How come the same keyword be different with respect to = ? Is there some weird reference problem happening ?


Solution

  • The problem is caused by the way equality of keywords works. Looking at the implementation of the = function we see that since keywords are not clojure.lang.Number or clojure.lang.IPersistentCollection their equality is determined in terms of the Object.equals method. Skimming the source of clojure.lang.Keyword we learn that keywords don't not override Object.equals and therefore two keywords are equal iff they are the same object.

    The default serializer of MapDB is org.mapdb.SerializerPojo, a subclass of org.mapdb.SerializerBase. In its documentation we can read that it's a

    Serializer which uses ‘header byte’ to serialize/deserialize most of classes from ‘java.lang’ and ‘java.util’ packages.

    Unfortunately, it doesn't work that well with clojure.lang classes; It doesn't preserve identity of keywords, thus breaking equality. In order to fix it let's attempt to write our own serializer using the EDN format—alternatively, you could consider, say, Nippy—and use it in our MapDB.

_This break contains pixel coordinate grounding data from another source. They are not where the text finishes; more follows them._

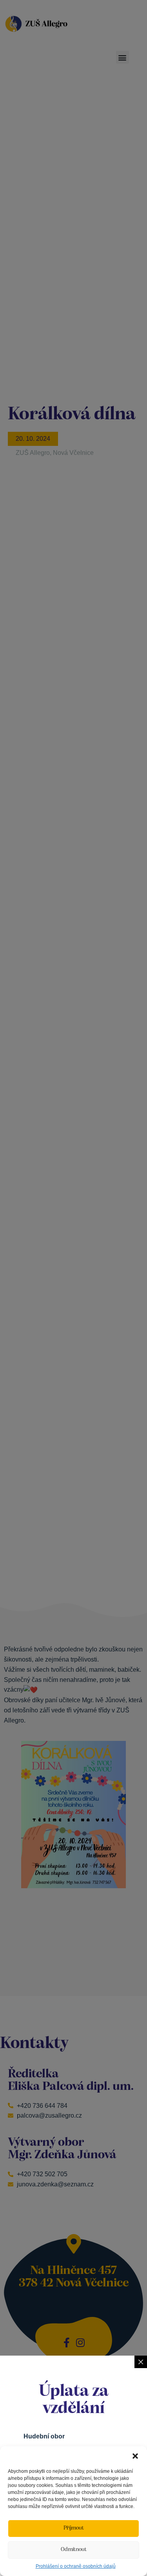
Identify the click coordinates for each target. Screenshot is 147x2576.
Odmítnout (74, 2550)
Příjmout (74, 2528)
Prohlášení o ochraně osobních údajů (76, 2566)
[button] (135, 2456)
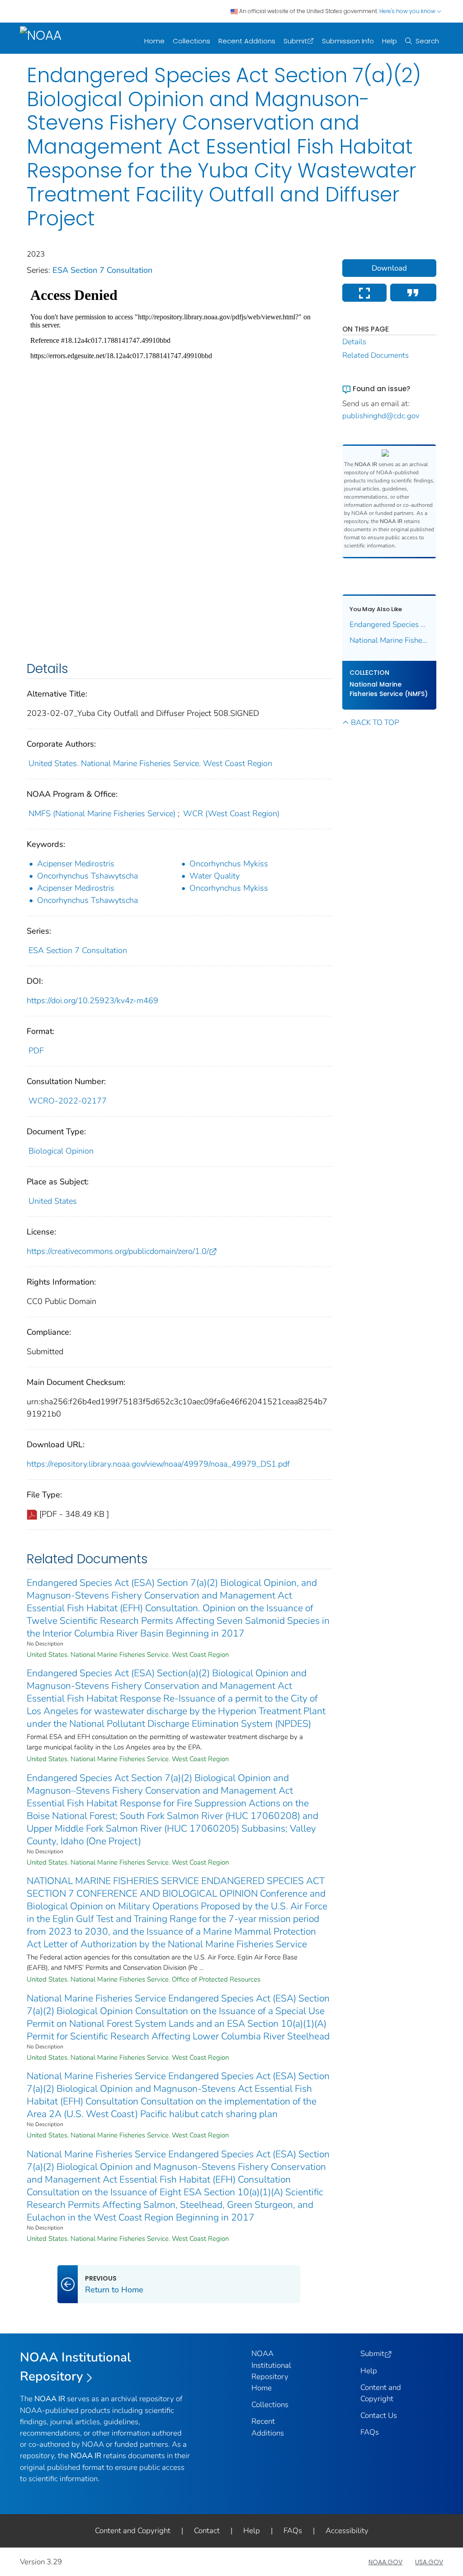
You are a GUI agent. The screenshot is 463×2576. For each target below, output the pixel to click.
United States (52, 1201)
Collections (191, 41)
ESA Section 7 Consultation (102, 270)
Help (389, 41)
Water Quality (214, 875)
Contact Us (378, 2415)
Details (354, 342)
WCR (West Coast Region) (231, 813)
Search (427, 41)
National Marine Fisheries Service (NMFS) (389, 689)
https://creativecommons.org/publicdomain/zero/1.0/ (118, 1251)
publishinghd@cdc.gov (381, 416)
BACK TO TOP (375, 722)
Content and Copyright (132, 2530)
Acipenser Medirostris (75, 863)
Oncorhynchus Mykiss (228, 863)
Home (154, 41)
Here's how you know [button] (408, 11)
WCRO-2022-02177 (67, 1100)
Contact (207, 2530)
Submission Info (348, 41)
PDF (36, 1050)
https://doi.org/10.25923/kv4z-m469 (92, 1000)
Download (389, 268)
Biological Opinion (61, 1150)
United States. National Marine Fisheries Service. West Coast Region (150, 763)
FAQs (369, 2432)
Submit (295, 41)
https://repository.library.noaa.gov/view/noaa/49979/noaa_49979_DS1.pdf (158, 1464)
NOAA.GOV (385, 2562)
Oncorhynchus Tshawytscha (87, 875)
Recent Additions (246, 41)
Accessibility (347, 2530)
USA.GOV (429, 2562)
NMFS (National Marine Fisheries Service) (101, 813)
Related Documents (375, 355)
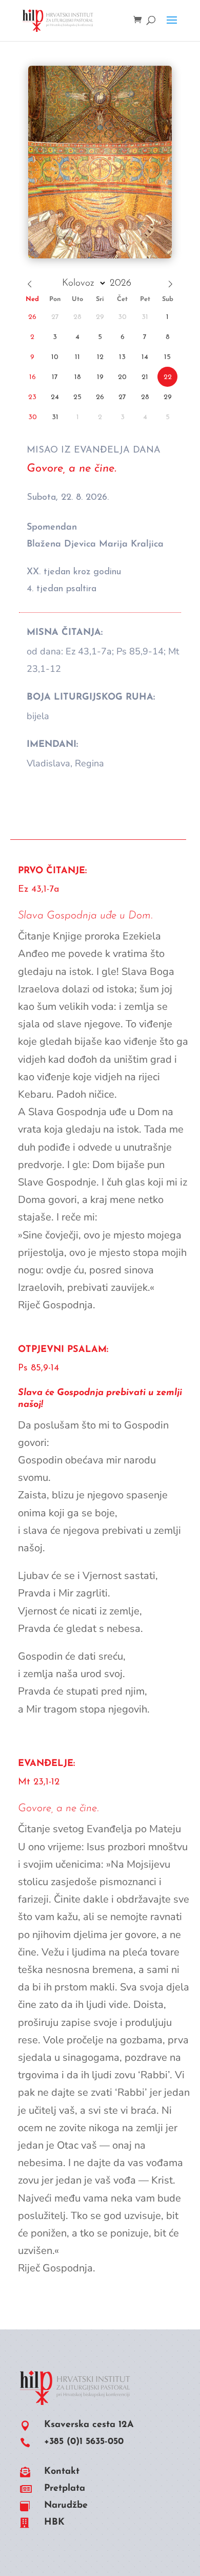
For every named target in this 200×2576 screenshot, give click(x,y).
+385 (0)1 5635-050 (84, 2442)
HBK (54, 2522)
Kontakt (61, 2471)
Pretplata (64, 2488)
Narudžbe (66, 2505)
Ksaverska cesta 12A (89, 2425)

    (require '[clojure.edn :as edn])
    
    (deftype EDNSeralizer []
      ;; See docs of org.mapdb.Serializer for semantics.
      org.mapdb.Serializer
      (fixedSize [_]
        -1)
      (serialize [_ out obj]
        (.writeUTF out (pr-str obj)))
      (deserialize [_ in available]
        (edn/read-string (.readUTF in)))
      ;; MapDB expects serializers to be serializable.
      java.io.Serializable)
    
    (def edn-serializer (EDNSeralizer.))
    
    (import [org.mapdb DB DBMaker])
    (def db (.. (DBMaker/newFileDB (java.io.File. "/tmp/mapdb"))
                closeOnJvmShutdown
                compressionEnable
                make))
    
    (def more-fruits (.. db
                         (createTreeMap "more-fruits")
                         (valueSerializer (EDNSeralizer.))
                         (makeOrGet)))
    (.put more-fruits :banana {:qty 2})
    (.commit db)
    

    Once the more-fruits tree map is reopened in a JVM with EDNSeralizer defined the :qty object stored inside will be the same object as any other :qty instance. As a result equality checks will work properly.